*PROBLEM REQUIREMENTS*:
Every line of the records that contains the string "computer" counts once; give the total and nothing else.

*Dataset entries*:
· · · ·
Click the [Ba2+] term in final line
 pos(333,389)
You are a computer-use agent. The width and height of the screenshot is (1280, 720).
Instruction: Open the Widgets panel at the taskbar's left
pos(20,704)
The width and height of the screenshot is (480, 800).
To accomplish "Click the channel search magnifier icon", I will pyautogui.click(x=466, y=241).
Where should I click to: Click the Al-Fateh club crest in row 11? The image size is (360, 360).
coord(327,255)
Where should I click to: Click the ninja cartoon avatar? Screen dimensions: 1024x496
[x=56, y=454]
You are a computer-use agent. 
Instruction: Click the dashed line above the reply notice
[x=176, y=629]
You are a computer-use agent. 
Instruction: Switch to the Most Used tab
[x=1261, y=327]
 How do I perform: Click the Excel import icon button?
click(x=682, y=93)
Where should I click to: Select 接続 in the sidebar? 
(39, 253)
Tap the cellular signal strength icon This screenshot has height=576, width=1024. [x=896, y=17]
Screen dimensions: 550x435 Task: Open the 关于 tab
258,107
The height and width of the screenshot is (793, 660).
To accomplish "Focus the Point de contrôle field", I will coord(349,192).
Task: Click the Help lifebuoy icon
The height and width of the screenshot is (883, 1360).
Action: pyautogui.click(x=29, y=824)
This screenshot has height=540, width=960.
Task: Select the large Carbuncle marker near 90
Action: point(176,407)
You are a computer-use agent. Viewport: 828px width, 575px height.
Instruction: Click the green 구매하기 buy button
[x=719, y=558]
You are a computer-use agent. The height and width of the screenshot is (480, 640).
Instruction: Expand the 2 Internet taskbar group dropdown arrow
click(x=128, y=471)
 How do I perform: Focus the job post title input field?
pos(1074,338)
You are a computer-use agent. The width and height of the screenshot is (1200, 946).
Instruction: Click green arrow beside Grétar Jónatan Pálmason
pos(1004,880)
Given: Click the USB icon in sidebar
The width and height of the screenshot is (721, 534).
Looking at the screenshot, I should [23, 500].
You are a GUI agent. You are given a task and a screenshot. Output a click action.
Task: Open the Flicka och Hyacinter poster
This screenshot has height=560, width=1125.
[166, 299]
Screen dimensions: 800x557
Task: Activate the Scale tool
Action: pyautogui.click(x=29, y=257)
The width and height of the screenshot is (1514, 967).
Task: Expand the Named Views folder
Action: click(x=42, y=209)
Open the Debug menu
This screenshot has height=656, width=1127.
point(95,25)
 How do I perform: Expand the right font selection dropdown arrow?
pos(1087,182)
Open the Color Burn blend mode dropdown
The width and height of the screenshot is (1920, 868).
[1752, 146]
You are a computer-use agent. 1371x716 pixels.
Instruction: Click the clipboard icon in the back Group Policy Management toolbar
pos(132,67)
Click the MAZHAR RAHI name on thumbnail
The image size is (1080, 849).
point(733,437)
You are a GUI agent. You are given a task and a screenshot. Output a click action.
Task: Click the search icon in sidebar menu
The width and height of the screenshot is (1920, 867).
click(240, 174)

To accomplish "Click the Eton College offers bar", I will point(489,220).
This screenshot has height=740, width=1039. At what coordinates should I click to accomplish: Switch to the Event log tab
· · · ·
*ANSWER SPACE*:
7